TASK DIRECTIONS: Whenever a line below includes the word "from", copy that line.

────────────────────

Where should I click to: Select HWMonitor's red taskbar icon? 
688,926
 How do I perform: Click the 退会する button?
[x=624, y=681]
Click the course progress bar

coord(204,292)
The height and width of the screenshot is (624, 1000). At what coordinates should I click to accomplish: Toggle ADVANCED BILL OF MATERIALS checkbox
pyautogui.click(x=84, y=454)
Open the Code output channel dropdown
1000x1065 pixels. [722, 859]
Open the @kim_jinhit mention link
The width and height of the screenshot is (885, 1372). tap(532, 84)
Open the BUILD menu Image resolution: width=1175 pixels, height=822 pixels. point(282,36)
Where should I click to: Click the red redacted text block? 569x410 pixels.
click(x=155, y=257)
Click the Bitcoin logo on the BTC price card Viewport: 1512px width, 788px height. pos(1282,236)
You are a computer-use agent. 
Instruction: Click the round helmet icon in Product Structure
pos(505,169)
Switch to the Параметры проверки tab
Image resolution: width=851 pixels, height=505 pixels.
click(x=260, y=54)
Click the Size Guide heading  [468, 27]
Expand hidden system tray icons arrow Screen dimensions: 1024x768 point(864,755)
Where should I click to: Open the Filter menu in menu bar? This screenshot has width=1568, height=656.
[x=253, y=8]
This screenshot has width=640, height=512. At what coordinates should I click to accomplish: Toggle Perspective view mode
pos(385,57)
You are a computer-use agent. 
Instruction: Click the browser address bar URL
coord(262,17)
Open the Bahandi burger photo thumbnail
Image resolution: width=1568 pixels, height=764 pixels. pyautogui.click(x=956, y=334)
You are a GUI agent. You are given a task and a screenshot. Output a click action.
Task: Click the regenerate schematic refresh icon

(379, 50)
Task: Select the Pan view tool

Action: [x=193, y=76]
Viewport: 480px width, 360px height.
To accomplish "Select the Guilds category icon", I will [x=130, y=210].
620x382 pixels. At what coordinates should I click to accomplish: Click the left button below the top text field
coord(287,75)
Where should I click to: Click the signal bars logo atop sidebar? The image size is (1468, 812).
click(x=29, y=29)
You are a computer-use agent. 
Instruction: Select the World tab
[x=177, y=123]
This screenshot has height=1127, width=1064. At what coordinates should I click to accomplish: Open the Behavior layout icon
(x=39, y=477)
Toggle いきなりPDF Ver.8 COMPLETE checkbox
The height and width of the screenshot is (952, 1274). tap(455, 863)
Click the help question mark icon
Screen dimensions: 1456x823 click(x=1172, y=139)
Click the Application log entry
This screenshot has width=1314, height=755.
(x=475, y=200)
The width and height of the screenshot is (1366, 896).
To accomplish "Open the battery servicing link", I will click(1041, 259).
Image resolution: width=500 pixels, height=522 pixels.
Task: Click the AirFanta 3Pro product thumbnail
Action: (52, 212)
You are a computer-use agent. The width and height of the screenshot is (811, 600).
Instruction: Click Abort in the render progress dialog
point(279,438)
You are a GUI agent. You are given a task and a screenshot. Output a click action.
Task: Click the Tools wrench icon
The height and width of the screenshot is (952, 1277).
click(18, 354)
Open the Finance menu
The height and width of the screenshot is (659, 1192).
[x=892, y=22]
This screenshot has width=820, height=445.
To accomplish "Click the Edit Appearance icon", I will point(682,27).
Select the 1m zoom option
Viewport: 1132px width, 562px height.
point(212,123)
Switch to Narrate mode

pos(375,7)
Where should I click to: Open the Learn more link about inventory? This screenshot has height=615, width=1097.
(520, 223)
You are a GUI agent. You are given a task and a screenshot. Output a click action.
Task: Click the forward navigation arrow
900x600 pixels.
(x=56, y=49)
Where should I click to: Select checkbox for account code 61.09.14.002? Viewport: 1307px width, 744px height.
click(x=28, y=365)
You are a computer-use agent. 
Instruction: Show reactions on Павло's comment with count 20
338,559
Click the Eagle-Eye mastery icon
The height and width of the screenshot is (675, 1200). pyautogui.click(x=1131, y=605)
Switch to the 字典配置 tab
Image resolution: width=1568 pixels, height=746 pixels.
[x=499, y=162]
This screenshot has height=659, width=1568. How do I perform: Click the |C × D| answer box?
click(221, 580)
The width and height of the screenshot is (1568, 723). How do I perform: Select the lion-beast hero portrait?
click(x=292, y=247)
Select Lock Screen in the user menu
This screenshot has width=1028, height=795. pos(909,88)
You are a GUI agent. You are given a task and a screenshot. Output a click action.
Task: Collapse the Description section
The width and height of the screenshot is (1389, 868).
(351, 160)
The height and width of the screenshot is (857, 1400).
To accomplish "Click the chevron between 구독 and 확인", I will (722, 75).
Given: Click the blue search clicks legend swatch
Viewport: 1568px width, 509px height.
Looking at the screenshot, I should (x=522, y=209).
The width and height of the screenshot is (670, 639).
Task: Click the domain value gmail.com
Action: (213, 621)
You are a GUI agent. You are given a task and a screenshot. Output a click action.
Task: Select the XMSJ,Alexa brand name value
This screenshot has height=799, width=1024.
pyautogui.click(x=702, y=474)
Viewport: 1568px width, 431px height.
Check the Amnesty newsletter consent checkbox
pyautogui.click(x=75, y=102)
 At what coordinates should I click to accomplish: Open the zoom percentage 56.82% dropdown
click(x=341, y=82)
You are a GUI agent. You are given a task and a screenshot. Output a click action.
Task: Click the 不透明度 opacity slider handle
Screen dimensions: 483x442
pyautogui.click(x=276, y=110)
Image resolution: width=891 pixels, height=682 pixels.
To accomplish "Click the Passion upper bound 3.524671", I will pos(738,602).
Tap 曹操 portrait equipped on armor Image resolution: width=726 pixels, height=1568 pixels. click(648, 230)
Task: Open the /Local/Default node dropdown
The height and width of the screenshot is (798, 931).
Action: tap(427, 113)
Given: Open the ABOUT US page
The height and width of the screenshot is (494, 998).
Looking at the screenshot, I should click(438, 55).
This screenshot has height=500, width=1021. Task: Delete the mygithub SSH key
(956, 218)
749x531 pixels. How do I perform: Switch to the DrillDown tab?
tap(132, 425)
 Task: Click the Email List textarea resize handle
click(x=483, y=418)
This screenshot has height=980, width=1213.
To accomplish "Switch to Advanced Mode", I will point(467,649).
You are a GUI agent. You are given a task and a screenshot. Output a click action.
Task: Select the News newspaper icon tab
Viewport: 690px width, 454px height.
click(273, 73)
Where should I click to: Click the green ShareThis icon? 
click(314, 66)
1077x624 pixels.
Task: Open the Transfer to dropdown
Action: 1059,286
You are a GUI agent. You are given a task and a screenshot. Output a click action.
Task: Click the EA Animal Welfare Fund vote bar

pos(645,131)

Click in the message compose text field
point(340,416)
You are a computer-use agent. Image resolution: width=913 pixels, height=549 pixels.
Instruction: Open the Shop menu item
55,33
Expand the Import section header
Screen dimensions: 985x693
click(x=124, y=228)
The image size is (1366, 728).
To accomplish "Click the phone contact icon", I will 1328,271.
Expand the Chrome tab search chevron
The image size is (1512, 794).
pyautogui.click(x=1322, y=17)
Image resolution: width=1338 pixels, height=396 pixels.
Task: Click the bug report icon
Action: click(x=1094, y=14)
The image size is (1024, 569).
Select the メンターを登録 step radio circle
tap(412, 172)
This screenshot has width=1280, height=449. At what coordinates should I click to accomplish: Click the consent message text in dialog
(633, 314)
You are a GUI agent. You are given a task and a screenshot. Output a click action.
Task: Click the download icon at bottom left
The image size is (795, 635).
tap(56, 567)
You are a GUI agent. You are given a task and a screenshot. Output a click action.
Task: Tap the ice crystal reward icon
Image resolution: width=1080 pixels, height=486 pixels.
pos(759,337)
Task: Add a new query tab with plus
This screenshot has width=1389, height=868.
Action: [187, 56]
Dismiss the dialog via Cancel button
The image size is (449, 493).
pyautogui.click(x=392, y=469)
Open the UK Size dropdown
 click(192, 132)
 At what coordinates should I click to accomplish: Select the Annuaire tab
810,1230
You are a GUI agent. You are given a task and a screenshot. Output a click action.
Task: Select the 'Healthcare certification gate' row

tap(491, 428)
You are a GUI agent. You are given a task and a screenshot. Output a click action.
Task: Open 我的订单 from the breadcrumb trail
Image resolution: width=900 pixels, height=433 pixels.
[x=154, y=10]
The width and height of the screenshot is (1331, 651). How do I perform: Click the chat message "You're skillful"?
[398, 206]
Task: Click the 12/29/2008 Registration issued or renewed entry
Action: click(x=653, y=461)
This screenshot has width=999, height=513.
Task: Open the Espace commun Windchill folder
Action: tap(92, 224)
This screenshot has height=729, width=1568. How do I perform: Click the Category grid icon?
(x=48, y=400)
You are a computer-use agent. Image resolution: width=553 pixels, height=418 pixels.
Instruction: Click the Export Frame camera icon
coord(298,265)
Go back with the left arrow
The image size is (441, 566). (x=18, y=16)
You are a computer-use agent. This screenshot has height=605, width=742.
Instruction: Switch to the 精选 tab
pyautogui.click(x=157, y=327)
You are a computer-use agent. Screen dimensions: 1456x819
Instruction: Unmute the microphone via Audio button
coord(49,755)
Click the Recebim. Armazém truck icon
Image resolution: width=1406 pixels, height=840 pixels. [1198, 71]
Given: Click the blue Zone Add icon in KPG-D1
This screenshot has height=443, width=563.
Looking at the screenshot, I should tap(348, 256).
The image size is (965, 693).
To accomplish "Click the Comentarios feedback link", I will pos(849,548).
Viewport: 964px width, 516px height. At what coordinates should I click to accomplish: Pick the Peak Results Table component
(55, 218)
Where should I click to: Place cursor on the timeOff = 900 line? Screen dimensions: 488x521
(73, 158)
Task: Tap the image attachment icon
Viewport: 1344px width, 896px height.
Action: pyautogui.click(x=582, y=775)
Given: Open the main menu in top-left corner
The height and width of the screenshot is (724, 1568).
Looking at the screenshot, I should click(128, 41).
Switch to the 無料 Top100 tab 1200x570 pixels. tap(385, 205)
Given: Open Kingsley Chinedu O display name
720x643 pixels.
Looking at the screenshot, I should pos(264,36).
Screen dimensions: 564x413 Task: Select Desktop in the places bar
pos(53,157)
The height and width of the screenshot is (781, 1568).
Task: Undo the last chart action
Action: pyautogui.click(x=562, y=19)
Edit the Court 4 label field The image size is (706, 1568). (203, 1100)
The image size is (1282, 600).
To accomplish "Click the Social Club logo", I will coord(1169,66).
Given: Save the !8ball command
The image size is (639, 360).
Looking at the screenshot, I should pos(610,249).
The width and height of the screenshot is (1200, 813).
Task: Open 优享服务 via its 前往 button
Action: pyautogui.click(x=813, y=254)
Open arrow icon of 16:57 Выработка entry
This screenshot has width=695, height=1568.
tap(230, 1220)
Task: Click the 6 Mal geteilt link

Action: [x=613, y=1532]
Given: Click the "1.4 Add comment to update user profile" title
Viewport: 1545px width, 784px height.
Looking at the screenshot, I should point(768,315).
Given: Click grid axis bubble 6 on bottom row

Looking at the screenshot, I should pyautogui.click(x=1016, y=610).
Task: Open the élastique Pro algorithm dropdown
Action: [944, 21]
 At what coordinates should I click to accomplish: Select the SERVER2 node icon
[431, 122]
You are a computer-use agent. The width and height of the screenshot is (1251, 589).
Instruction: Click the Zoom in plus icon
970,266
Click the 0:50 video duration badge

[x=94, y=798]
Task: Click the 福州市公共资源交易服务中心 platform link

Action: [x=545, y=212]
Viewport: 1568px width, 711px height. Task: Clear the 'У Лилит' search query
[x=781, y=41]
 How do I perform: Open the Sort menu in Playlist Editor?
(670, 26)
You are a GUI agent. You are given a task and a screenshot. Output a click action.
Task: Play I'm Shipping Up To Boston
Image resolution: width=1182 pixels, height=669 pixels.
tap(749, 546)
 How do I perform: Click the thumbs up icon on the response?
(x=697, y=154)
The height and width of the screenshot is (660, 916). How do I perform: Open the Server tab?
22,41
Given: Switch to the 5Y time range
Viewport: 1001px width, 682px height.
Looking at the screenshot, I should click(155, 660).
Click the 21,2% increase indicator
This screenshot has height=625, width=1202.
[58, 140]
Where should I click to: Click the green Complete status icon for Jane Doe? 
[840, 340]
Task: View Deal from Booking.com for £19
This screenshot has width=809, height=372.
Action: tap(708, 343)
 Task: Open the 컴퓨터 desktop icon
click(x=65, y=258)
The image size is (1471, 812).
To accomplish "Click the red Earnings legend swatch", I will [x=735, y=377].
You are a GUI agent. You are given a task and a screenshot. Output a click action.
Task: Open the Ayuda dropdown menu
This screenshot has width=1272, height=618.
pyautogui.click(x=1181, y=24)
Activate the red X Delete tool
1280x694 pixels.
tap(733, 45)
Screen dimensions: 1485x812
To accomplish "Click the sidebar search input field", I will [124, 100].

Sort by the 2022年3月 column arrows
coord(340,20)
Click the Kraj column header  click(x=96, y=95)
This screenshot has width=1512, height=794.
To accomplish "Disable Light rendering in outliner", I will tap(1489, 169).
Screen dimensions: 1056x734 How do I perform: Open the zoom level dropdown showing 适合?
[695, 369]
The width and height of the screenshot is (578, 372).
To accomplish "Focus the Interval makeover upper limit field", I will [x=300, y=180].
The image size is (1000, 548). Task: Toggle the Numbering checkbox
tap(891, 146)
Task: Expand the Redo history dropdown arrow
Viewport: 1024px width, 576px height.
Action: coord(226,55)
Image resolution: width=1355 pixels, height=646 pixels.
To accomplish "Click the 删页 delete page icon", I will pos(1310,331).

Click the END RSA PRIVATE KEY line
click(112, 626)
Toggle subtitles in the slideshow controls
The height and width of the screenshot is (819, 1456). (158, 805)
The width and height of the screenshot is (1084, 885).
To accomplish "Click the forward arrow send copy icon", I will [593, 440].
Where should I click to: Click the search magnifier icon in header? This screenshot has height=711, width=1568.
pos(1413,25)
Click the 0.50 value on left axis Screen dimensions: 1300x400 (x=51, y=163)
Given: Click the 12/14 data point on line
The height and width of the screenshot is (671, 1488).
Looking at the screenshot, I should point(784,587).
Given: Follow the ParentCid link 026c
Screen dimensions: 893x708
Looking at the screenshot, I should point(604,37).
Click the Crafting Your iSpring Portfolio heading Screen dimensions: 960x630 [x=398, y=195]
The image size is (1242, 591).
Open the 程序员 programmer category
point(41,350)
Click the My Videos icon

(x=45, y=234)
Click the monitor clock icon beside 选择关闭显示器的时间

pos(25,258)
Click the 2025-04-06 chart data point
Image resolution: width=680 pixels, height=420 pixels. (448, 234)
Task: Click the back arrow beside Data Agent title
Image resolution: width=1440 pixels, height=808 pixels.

────────────────────

THE ANSWER:
Task: Open 我的订单 from the breadcrumb trail
Task: View Deal from Booking.com for £19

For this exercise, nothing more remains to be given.